▸ **EXERCISE MATERIALS**
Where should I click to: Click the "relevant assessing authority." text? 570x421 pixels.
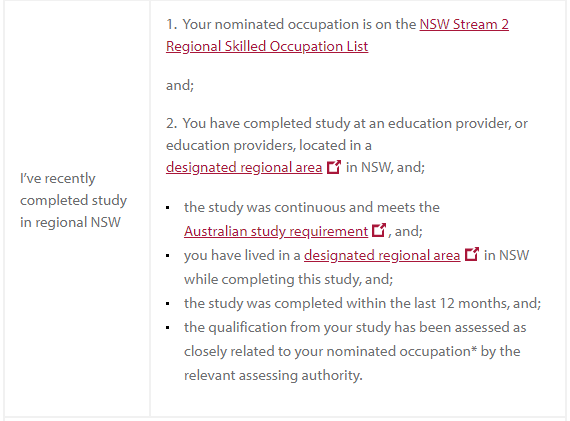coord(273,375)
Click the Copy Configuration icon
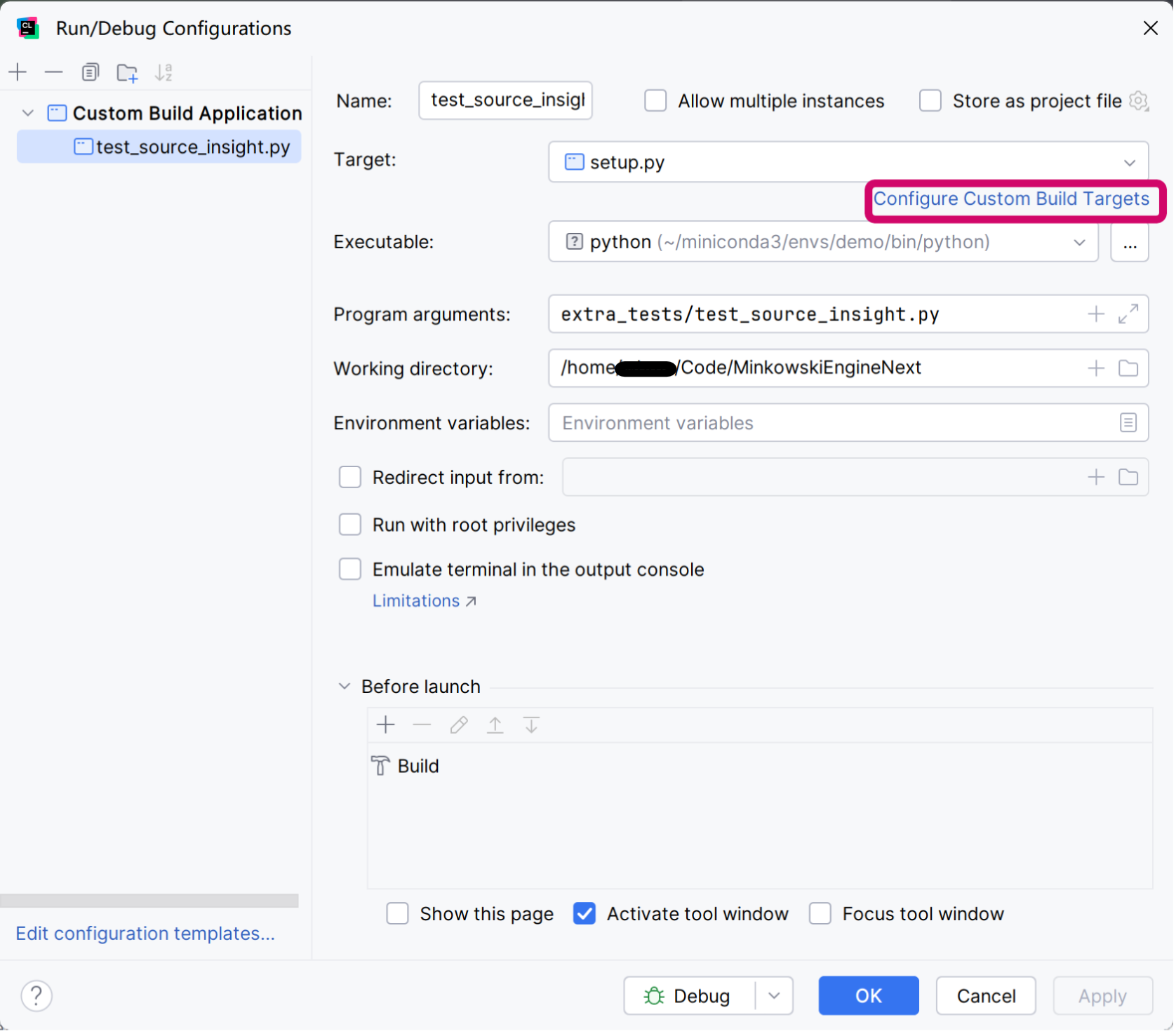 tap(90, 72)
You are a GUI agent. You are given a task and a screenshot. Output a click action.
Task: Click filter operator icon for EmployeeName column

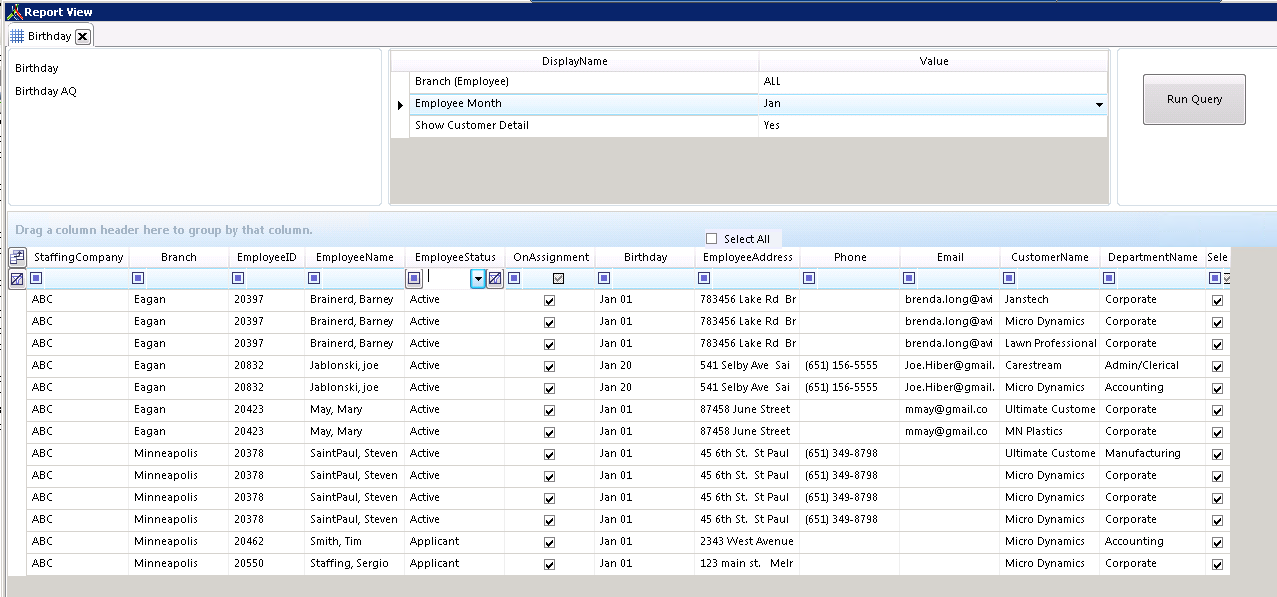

▸ **HOW TO COMPLETE THIS TASK**
Once the pictures are set aside, repeat the remaining data word for word.

▸ **WRITTEN ANSWER**
Where should I click to: Click the "relevant assessing authority." text? 570x421 pixels.
coord(273,375)
Click the Copy Configuration icon
 tap(90, 72)
You are a GUI agent. You are given a task and a screenshot. Output a click action.
Task: Click filter operator icon for EmployeeName column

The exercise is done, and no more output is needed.